Having a problem with java. I have a web site that I have to use sun-jre-bin-1.5.0.22 on, but no matter what I do or try I can not get it to install the nsplugin. All I get is:

USE="nsplugin" emerge -av =sun-jre-bin-1.5.0.22

These are the packages that would be merged, in order:

Calculating dependencies... done!

[ebuild   R   ] dev-java/sun-jre-bin-1.5.0.22  USE="X alsa odbc (-nsplugin)" 0 kB

Total: 1 package (1 reinstall), Size of downloads: 0 kB

Would you like to merge these packages? [Yes/No]

The nsplugin use flag is even in the /etc/make.conf and this seems to work fine in icedtea, and sun-jre-bin-1.6 ver. but I need sun-jre or sun-jdk 1.5X

Thank You for the help.

----------

## KayZee

It looks like sun-jre-bin-1.5.0.22  is hardmasked.   That will cause problems emerging.

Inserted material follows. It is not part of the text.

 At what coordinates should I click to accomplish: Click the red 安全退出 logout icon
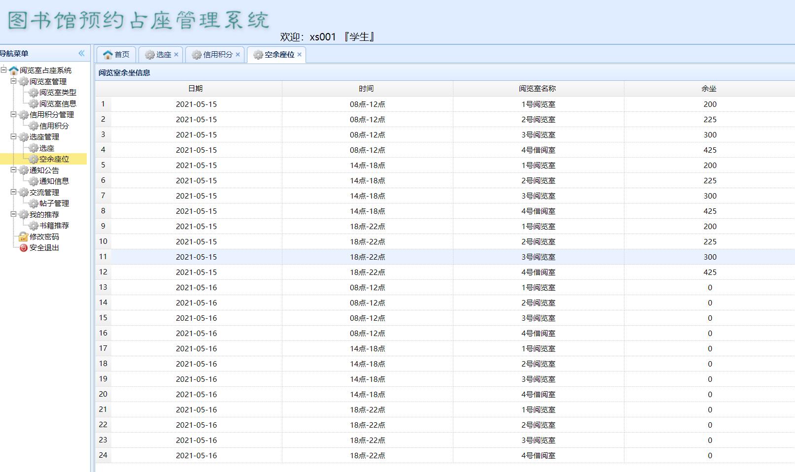coord(23,248)
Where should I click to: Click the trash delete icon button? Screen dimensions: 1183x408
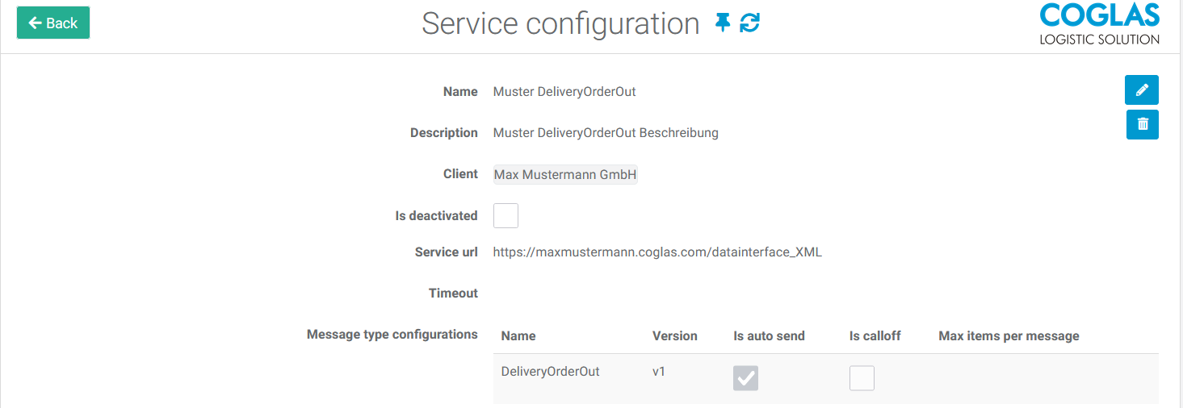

http://www.gentoo-portage.com/dev-java/sun-jre-bin

Also USE flags for specific packages can to into /etc/portage/package.use

In package.use you would have this line.

sun-jre-bin nsplugin

Then use the N flag to get the new flag

emerge -aNv sun-jre-bin

----------

## kg4ojl

The hardmask is no problem. I have it in my package.unmask and I also have dev-java/sun-jre-bin nsplugin in my package.use none of this makes a difference. emerging the package is not the problem, it's emerging it with the nsplugin use flag on java version 1.5.x.x that's the problem.

----------